§ **Text excerpt**
When a new supporter subscribes to your nonprofit’s email newsletter, the ideal situation is that they one day (preferably soon) become a donor — right? What if you could speed up that process and begin transforming subscribers into donors without even thinking about it?
Well, sending emails for fundraising is a whole lot easier when the process is automated.
And automated email workflows are not difficult to create or set up when you use the right platform. (We like Mailchimp.) All it takes is a little time up-front to see new donors begin rolling in off of your subscriber lists.
Benefits of Automated Emails for Fundraising
Newcomers to your email list have already expressed interest in your nonprofit by signing up for your newsletter. Take advantage of this and save yourself some time in the process. There are lots of benefits to automating fundraising emails, including:
- Emails work for fundraising. In 2017, 28% of all online nonprofit revenue came from email.
- Automating emails saves time and helps build relationships with new supporters.
- Long-term workflows space out the donation asks and educate supporters on what you do and your impact.
- You’ll have access to more data to improve the flow and effectiveness of your fundraising emails to new supporters.
Building a Better Donor Email Workflow
To get started, let’s walk through some common questions we hear all the time about building an automated email workflow that transforms new subscribers into faithful donors.
What should the trigger be?
For the purposes of this post, the trigger will be signing up for a newsletter. It’s typically a good entry point to capture new supporters. And, if you have a list of donors within your email service (which we’d highly recommend), you’ll want to exclude those folks from this workflow.
How many emails should it include?
Start with between four and five emails spaced out over a period of months. If you have a lot to fill new supporters in on, you can make the email workflow a little longer, but don’t cut it short. Sending fewer than four emails could make your first donation ask come a bit too abruptly.
Hi, thanks for joining us. *Next day* I know you just got here, but money now please. No one wants to feel like they’re being taken advantage of. Besides, your supporters will be much more likely to respond to donation requests once they know more about how your organization helps the community.
How do I work toward the end goal of a donation?
Each email should only have one goal and one strong call to action toward that goal. The end goal of each email should build toward donations, but not begin there. Again, don’t overwhelm new subscribers with a donation ask right off the bat. Instead, move toward your first ask by welcoming them, educating about your organization and impact, inviting them to get more involved, to finally asking for donations.
For example, the progression of goals might be:
- Get to know our organization
- Read a powerful impact story
- Join us for an upcoming event
- Support our mission
What content should I include?
Your content should be aimed at people that are new to your organization and follow a logical progression of knowledge, showing them who you are, what you do, and finally how they can help. Email content ideas could include powerful stories, impact statistics, inspirational and mission-based content, information on where donations go, and explanations of the need you serve.
You can even re-purpose content from other channels, like your blog or website. Try to use a tone of voice that matches your other content and marketing, and that is friendly and approachable for new supporters.
How do I set it up?
Use your email service provider, like Mailchimp or Constant Contact, to create an ongoing email campaign. Within the Automation section of your account, you’ll create a new workflow and designate the trigger for the first email in the sequence that we discussed earlier and then build out each of the following emails using time as a trigger. For example, the second email may be triggered to send five days after the first email is opened.

§ **Set task 1**
According to the text on automated fundraising emails, what share of all online nonprofit revenue came from email in 2017?

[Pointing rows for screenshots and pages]
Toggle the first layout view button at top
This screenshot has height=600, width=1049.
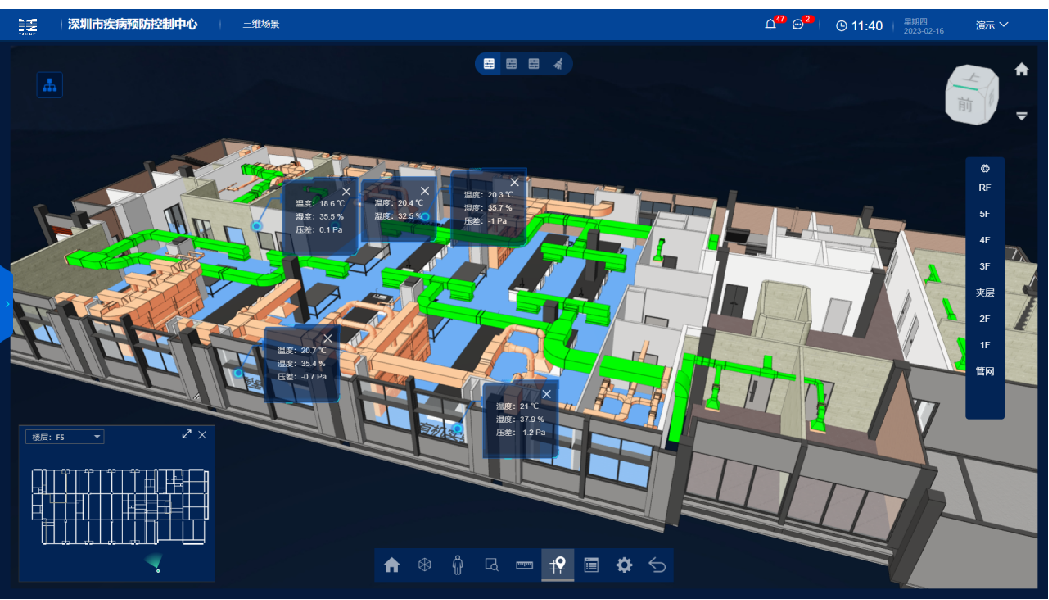click(x=489, y=64)
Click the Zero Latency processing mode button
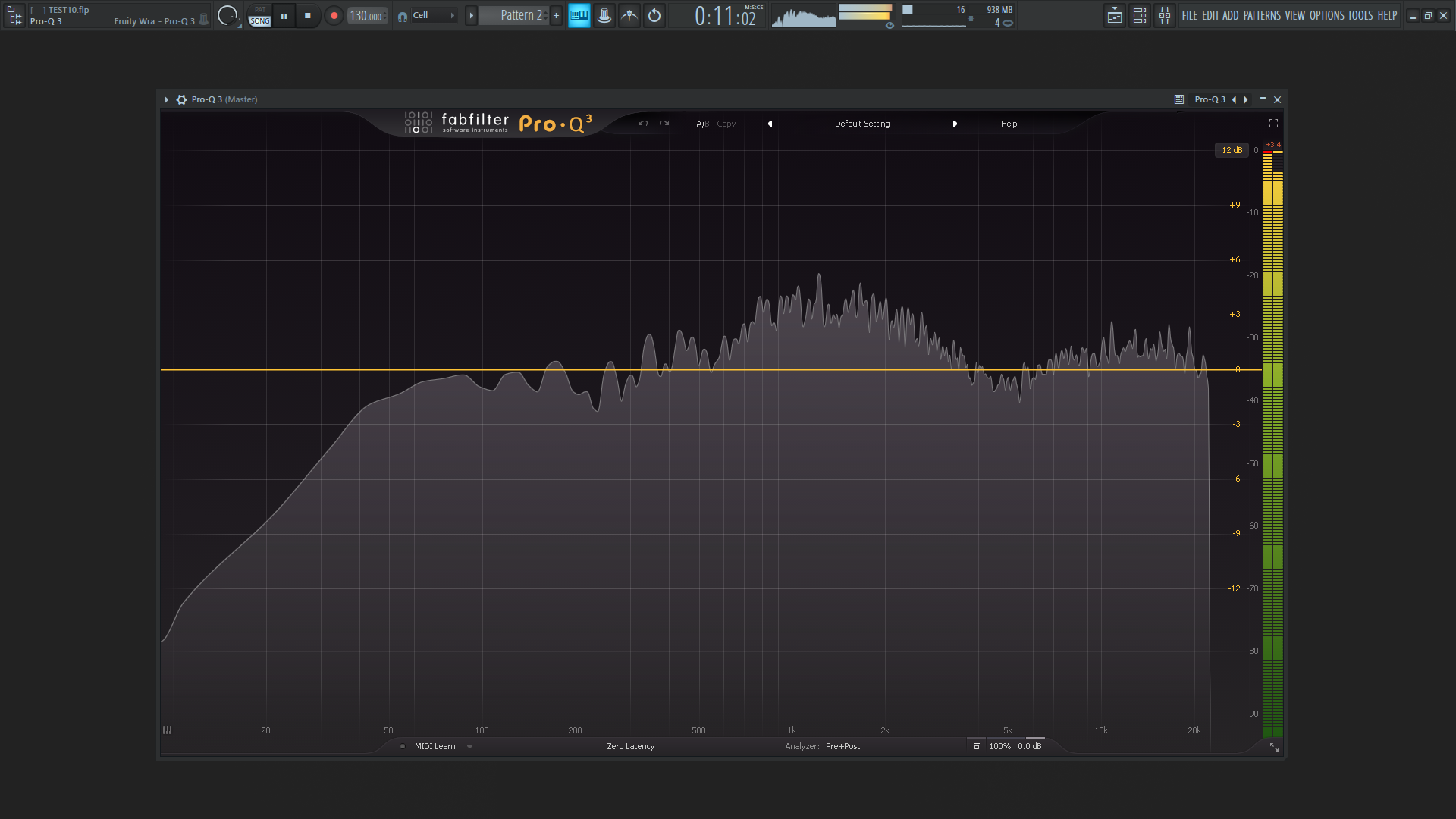1456x819 pixels. [630, 746]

§ **Set task 2**
Update the pointing rows by replacing "button" with "control" wherever it occurs, keeping everything else the same. Omit the pictures from your answer.

§ **Finished answer 1**
28%

§ **Finished answer 2**
Toggle the first layout view control at top
This screenshot has height=600, width=1049.
click(x=489, y=64)
Click the Zero Latency processing mode control
1456x819 pixels. [630, 746]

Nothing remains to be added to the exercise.